Macron: os patrões não pagarão nada

Dominique Canut, do secretariado nacional do POI

De maneira solene, segunda-feira à noite, Emmanuel Macron anunciou um certo número de medidas que demostram que, sim, é possível fazer seu governo recuar. Mas isso seria suficiente? Evidentemente NÃO!

Os coletes amarelos e o movimento operário consideram, com razão, que essas medidas não dão conta da situação. Pior ainda, eles sabem que serão os assalariados, os trabalhadores e aposentados, que pagarão essas medidas.

O “aumento do salário mínimo” é uma mentira: o seu valor por hora trabalhada não aumenta, trata-se dos prêmios de atividade. O que será feito sem que o patronato coloque a mão no bolso. As horas extra isentas de impostos, como já havia feito Sarkozy em 2007 e 2012, serão “dessocializadas”, isto é, isentas de cotizações sociais e patronais. Para além do fato que as horas extra são geradoras de desemprego, quem é que faz horas extra regularmente?

Nada que diga respeito aos aposentados que viram seu poder aquisitivo desabar e suas pensões serem desindexadas do aumento de preços. Vinte e cinco euros, é esse o “presente” de Macron ao restituir o aumento da CSG (taxa cobrada dos aposentados, NDT) – e não para todos, apenas para os que tem uma pensão até 2.000 euros. Nenhum aumento de índice para os 5,2 milhões de funcionários…

As desonerações para os patrões continuam, nenhum centavo sairá de seus bolsos. É, uma vez mais, a sacralização do capital. Mas, a fraude, a evasão e a “otimização” fiscais e todas as medidas ditas “pelo emprego”, avaliadas em centenas de milhões de euros, deram quais resultados?

Vai incumbir à solidariedade nacional autofinanciar-se. Serão os trabalhadores, os jovens, os aposentados que deverão pagar as medidas anunciadas por Macron. E ele anuncia desde já que será preciso manter a meta do orçamento para ficar no limite de 3% de déficit exigido por Bruxelas (sede da União Europeia, NDT). Isto é, menos serviços públicos, menos funcionários, menos escolas públicas, menos hospitais, menos de tudo! Macron continua com sua lógica, ele apela até mesmo à ajuda dos partidos políticos e das direções das organizações sindicais para que, ao final das contas, os ultra-ricos sejam sempre os mais pretegidos.

Mas os coletes amarelos não se deixam enganar, eles continuam determinados, sua mobilização segue intacta e eles não renunciam à ação. “Macron, demissão”, esse clamor concentra em si mesmo toda a raiva que expressam os coletes amarelos.
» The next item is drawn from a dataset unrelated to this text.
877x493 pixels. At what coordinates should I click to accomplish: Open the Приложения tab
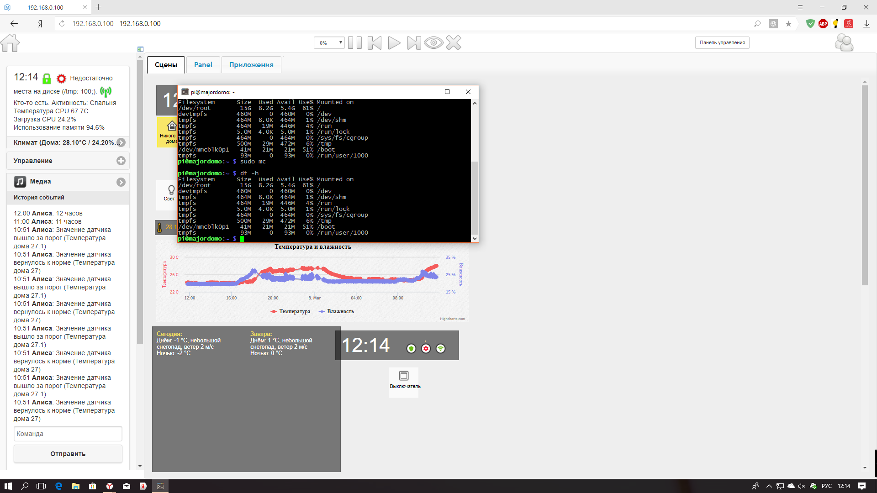(x=251, y=65)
Da mesma forma, nas empresas e serviços se organizam assembleias gerais com as organizações sindicais para qualificar as reivindicações e decidir os meios, inclusive a greve, para obtê-las.

Macron não anunciou nada no que diz respeito às reivindicações dos secundaristas, sobre a reforma do bac (nível escolar pré-universitário, NDT), sobre o Parcoursup (aplicativo para a escolha de cursos superiores, NDT) etc, quando essas reivindicações estão profundamente ancoradas junto aos secundaristas. Sua única palavra de ordem: os patrões não pagarão nada. De uma forma ou de outra, a junção entre os coletes amarelos e o movimento operário se organiza e parece agora inevitável.


Macron, o ilusionista sobre um vulcão

Título da página 2 do IO 533, que traz as notas reproduzidas abaixo

Pânico na alta cúpula do Estado

Jacques Buisson

Na semana passada, o primeiro ministro anunciou uma moratória sobre o aumento das taxas sobre combustíveis, gás e eletricidade.

No mesmo momento, a mobilização dos “coletes amarelos” ganhava a juventude, os secundaristas, cuja mobilização aumenta dia a dia, apesar de uma brutal repressão.

No dia seguinte ao anúncio de seu primeiro ministro, o chefe de Estado, na correria, é obrigado a decidir pela anulação pura e simples do aumento das taxas.

A força liberada pela raiva que há três semanas se expressa na revolta e na aspiração de milhões e milhões, foi o que obrigou o poder a um recuo.

Novamente, particularmente sábado (8 de dezembro), em toda a França, numa atmosfera de quase estado de sítio, os “coletes amarelos” se mobilizaram.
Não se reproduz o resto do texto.